Pas de lien entre talc et cancer des ovaires, selon une grande synthèse d'études

Pas de lien entre talc et cancer des ovaires, selon une grande synthèse d'études.
Pas de lien entre talc et cancer des ovaires, selon une grande synthèse d'études. - © Phatharapol Nopharat / EyeEm - Getty Images/EyeEm

C'est parfois l'absence de résultats qui est le résultat le plus intéressant: une synthèse d'études portant sur 250.000 femmes aux Etats-Unis n'a pas trouvé de lien statistique entre l'usage de talc sur les parties génitales et le risque de cancer des ovaires.

Des procès aux Etats-Unis

De moins en moins de femmes le font mais quatre participantes sur dix ont utilisé du talc pour absorber humidité et odeurs, soit par application directe sur les parties génitales, soit en en mettant sur un sous-vêtement, un tampon hygiénique ou un diaphragme. Ce sont surtout les générations plus âgées qui le font.

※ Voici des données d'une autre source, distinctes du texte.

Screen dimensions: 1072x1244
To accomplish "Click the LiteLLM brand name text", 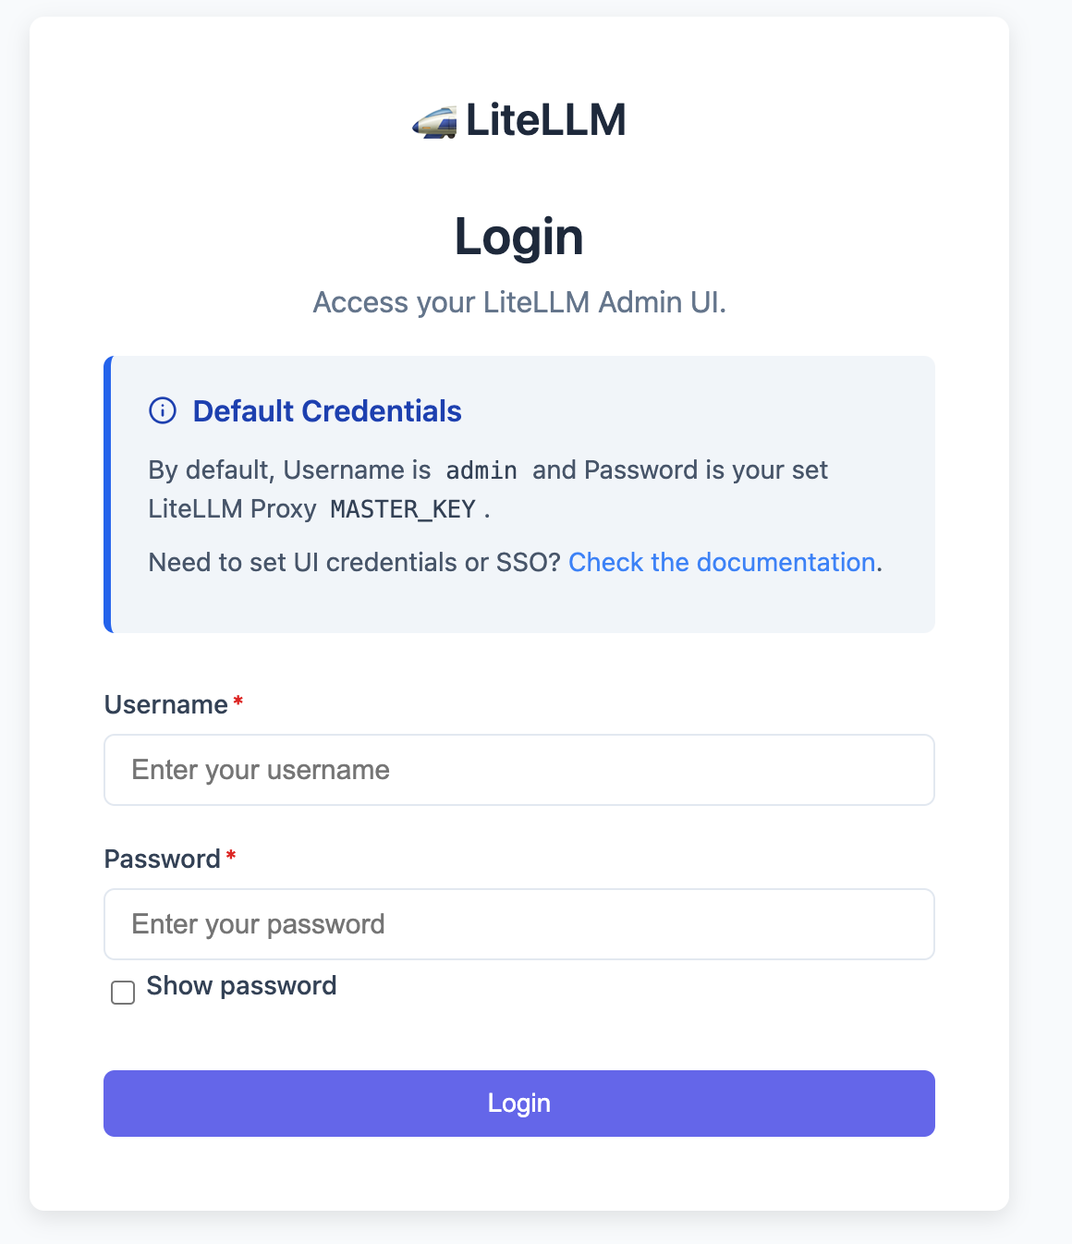I will 545,120.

Dans les années 1970 est née une inquiétude sur la contamination du talc par de l'amiante, qui est souvent proche dans la nature des minerais servant à fabriquer le talc.

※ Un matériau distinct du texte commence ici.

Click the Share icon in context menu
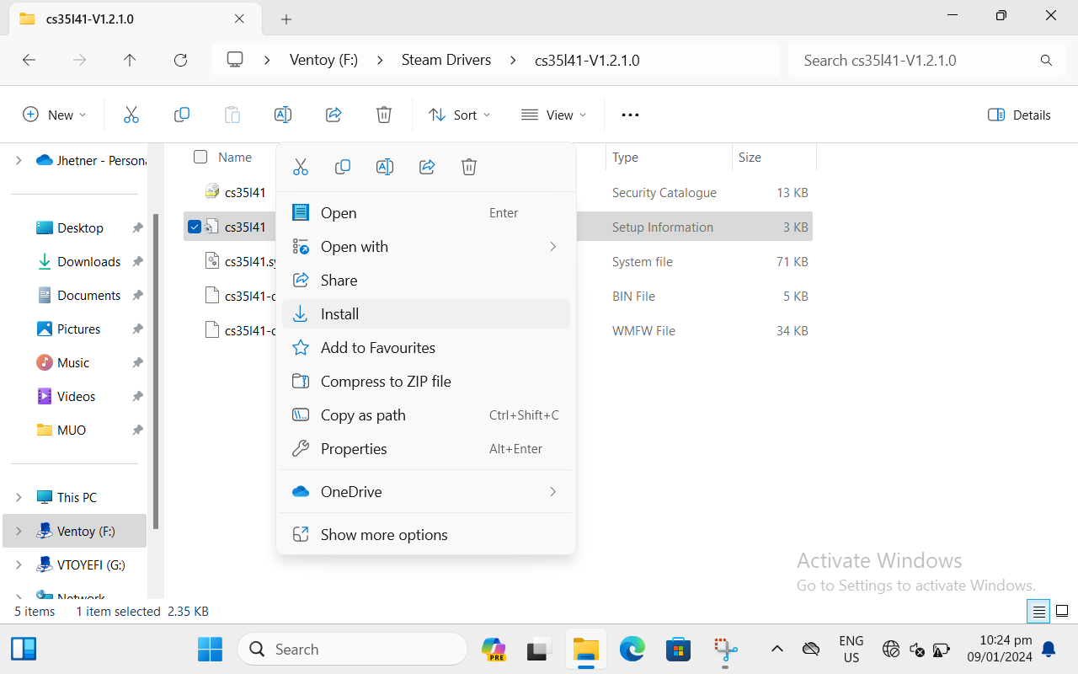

Puis des études ont mis en évidence un risque plus élevé de cancer des ovaires chez les utilisatrices de talc, qu'on soupçonnait capable de remonter jusqu'aux ovaires via le vagin et l'utérus.

Aux Etats-Unis, le groupe Johnson & Johnson se défend depuis des années contre des milliers de plaintes contre ses produits talqués, accusés d'être cancérigènes. Il a par exemple été condamné en 2018 à payer 4,7 milliards de dollars à 22 femmes, un verdict contesté en appel. En octobre, la firme a rappelé un lot de talc pour bébé après que des inspections sanitaires ont découvert des traces d'amiante.

Aucun lien statistique

Mais un doute existait sur la réalité du lien entre talc et cancer des ovaires car le nombre d'études conduites a été faible en cinq décennies, avec des résultats statistiquement peu probants. L'effet est difficile à isoler car les cancers des ovaires sont rares: 1,3% des femmes risquent d'en subir dans leur vie. Au total, sur ces 250.000 femmes suivies pendant une durée médiane de 11 ans, environ 2.200 cancers des ovaires ont été rapportés.

Aucune différence statistique n'a été observée entre les femmes qui ont déclaré avoir utilisé du talc et celles qui ne l'ont jamais fait. Idem quand on compare la fréquence ou la durée d'utilisation.

"Il n'y a pas d'association statistique significative entre l'utilisation déclarée de talc sur les parties génitales et le risque de cancer des ovaires", écrivent les auteurs de l'analyse, parue dans la revue Jama.